#### POTONGAN DOKUMEN
Oleh: Badrul Tamam
اللَّهُمَّ إِنِّي أَسْأَلُكَ عِلْمًا نَافِعًا وَرِزْقًا طَيِّبًا وَعَمَلا مُتَقَبَّلا
Allaahumma Innii As-aluka ‘ilmaan Naafi’an, Warizqan Thayyiban, Wa’amalan Mutaqabbalan
“Ya Allah, Sungguh aku minta kepada-Mua ilmu ilmu yang manfaat, rizki yang baik, dan amal yang diterima.”
Sumber Doa
Dari Ummu Salamah Radhiyallahu 'Anha, bahwasanya Nabi Shallallahu 'Alaihi Wasallam apabila selesai shalat Shubuh selepas salam beliau membaca:
اللَّهُمَّ إِنِّي أَسْأَلُكَ عِلْمًا نَافِعًا وَرِزْقًا طَيِّبًا وَعَمَلًا مُتَقَبَّلًا
“Ya Allah, Sungguh aku minta kepada-Mua
ilmu ilmu yang manfaat, rizki yang baik, dan amal yang diterima.” (HR.
########
> **TUJUAN TUGAS 1**
Menurut teks doa di atas, kapan Nabi Shallallahu 'Alaihi Wasallam membaca doa tersebut?
#### MATERI DITAMPILKAN
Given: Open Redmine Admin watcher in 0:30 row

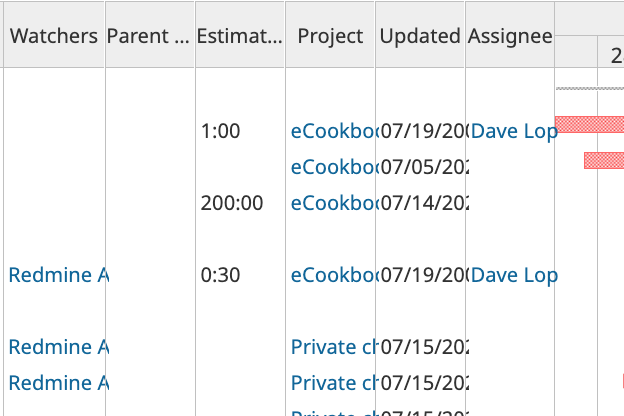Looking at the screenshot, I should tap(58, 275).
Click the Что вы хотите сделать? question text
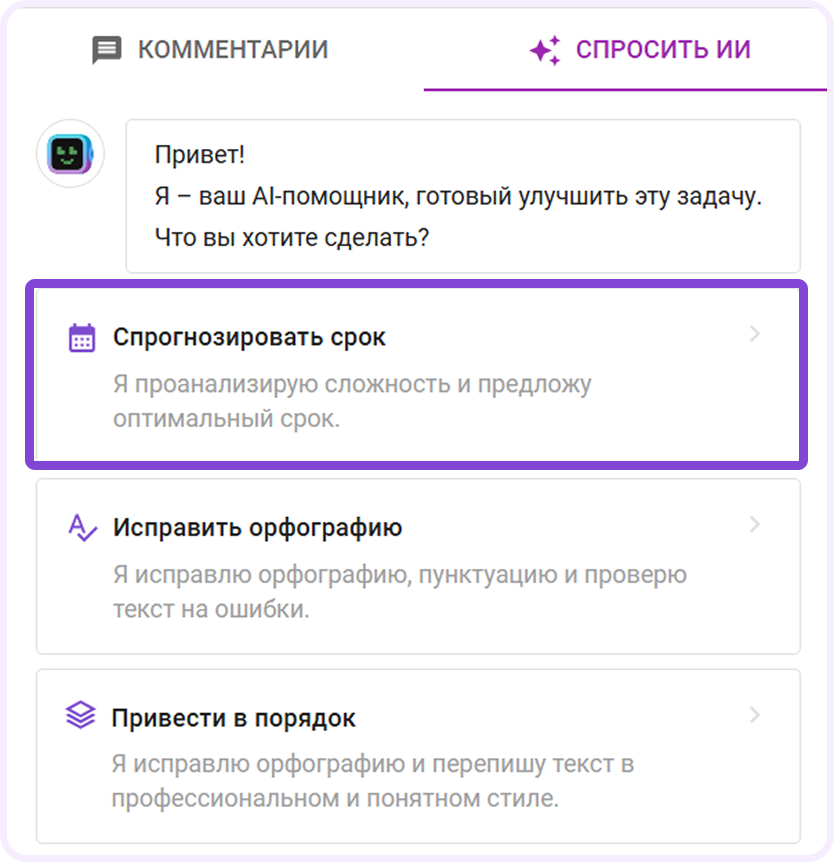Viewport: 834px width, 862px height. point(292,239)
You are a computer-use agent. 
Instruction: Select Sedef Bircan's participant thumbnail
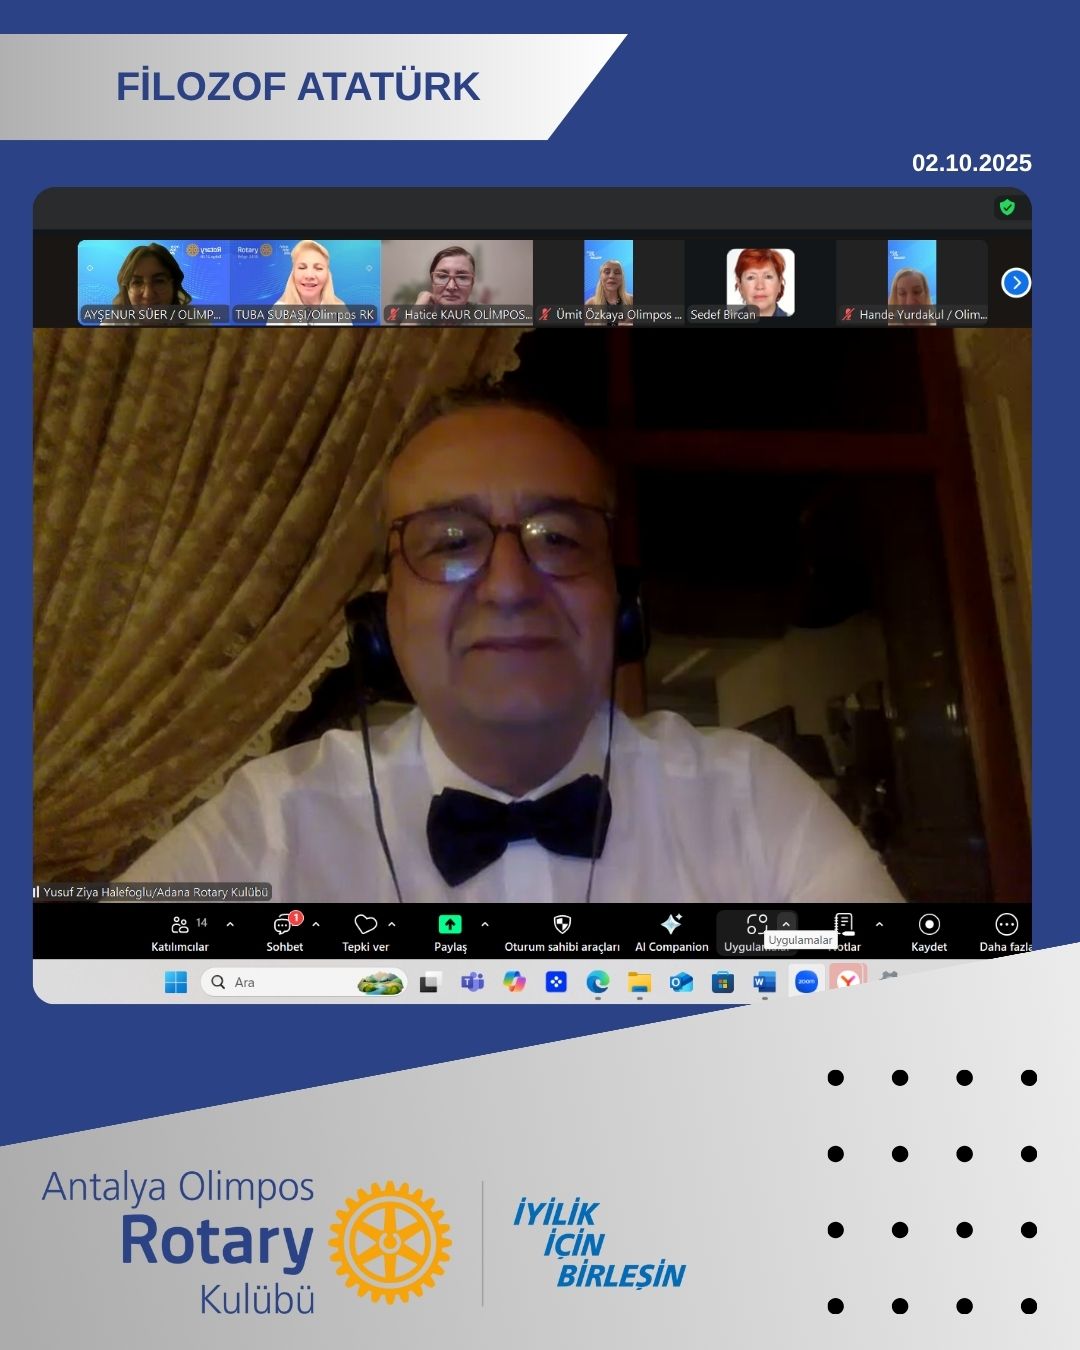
########
> **TUJUAN TUGAS 2**
Ubah skala hanya bagian daftar dari baris yang memuat "Click the Что" sampai akhir daftar, dengan menulis ulang semua barisnya beserta perintahnya, dan setiap angka dalam jawaban (ukuran viewport dan koordinat) dikalikan 1,5 lalu dibulatkan ke bilangan bulat, dengan nilai setengah dibulatkan ke atas. Jangan sertakan gambar dalam hasilnya.

> **PENYELESAIAN SOAL 1**
Beliau membacanya apabila selesai shalat Shubuh, selepas salam.

> **PENYELESAIAN SOAL 2**
Click the Что вы хотите сделать? question text
Viewport: 1251px width, 1293px height. point(438,359)
You are a computer-use agent. 
Instruction: Select Sedef Bircan's participant thumbnail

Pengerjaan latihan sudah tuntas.